"New Kid" has only a single idea, but it's a first-rate one - and just as playwright Dennis Foon has explored it enough, his drama ends gracefully.
Tarradiddle Players start their season with this compact favorite, which seems to come each time a fresh crop of elementary schoolers is on hand.
Young Nick (Salvador Garcia) is moving to America from Homeland with his parents, of whom we see only his soft-spoken mom (Darlene Parker). He has the usual linguistic difficulty in school, where he meets welcoming tomboy Mencha (Leslie Ann Giles) and prejudiced Mug (Stephen Seay).
Foon has come up with a clever gimmick: The Homelanders speak their own language to us and to each other, but the words are in English. The Americans speak something they call English, but it's a semi-comprehensible, polyglot chatter. So we're immediately on Nick's side, because we also feel like aliens here.
Foon takes a few moments to explore in passing the dilemmas immigrants face: asking their fluent children to translate for them, staying out of public places where a lack of communication may shame them.

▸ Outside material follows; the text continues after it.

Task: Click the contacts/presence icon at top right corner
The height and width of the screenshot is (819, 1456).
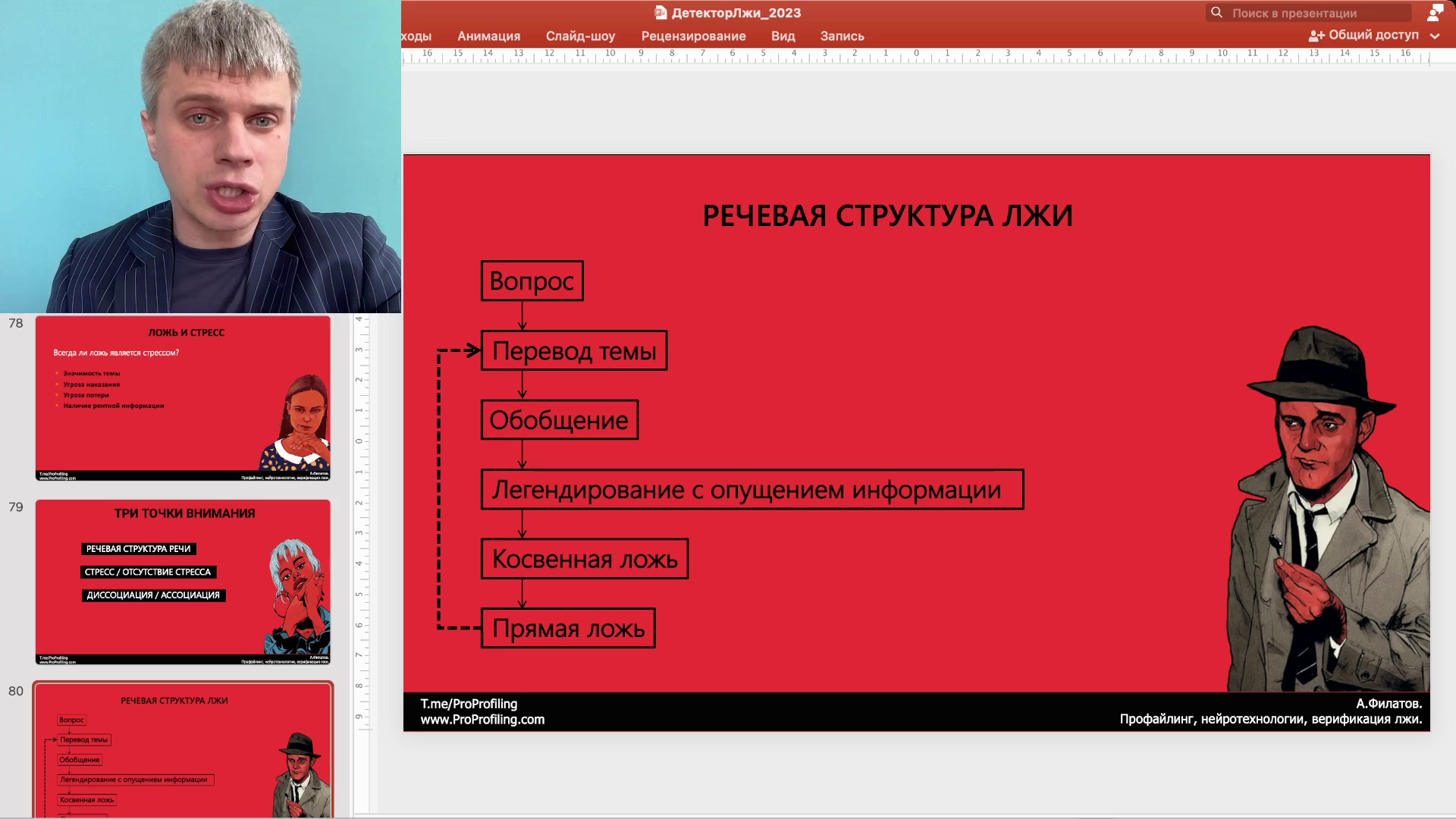Action: click(1434, 12)
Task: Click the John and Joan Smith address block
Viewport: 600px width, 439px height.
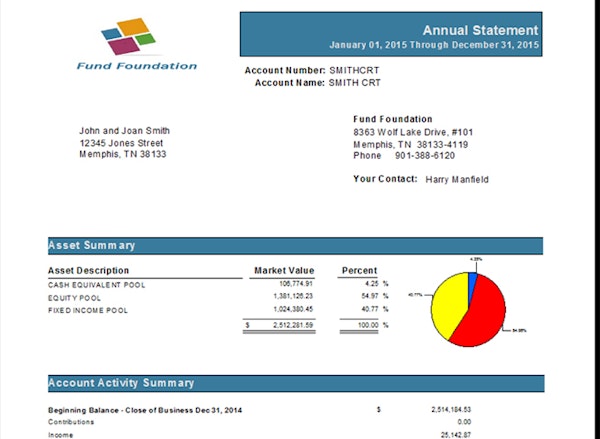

Like many immigrants' kids, Nick speaks his own tongue at home and his newly acquired language elsewhere.
Director Matt Cosper keeps the show simple, making it gently funny in its misunderstandings and touching in the hurtful moments that come from unreasoning prejudice. We end on a hope of harmony between Mug and Nick, but no guarantee of it: They may have to live uneasily side by side, as so often happens in America.
Adults should be amused by the linguistic jokes small kids may not get, as they take in this "English" cobbled together from other languages and corny puns. If you start thinking of hamburgers and hot dogs as "Grossa Mac and Bakie Lassie," you may have to put away that backyard grill for good.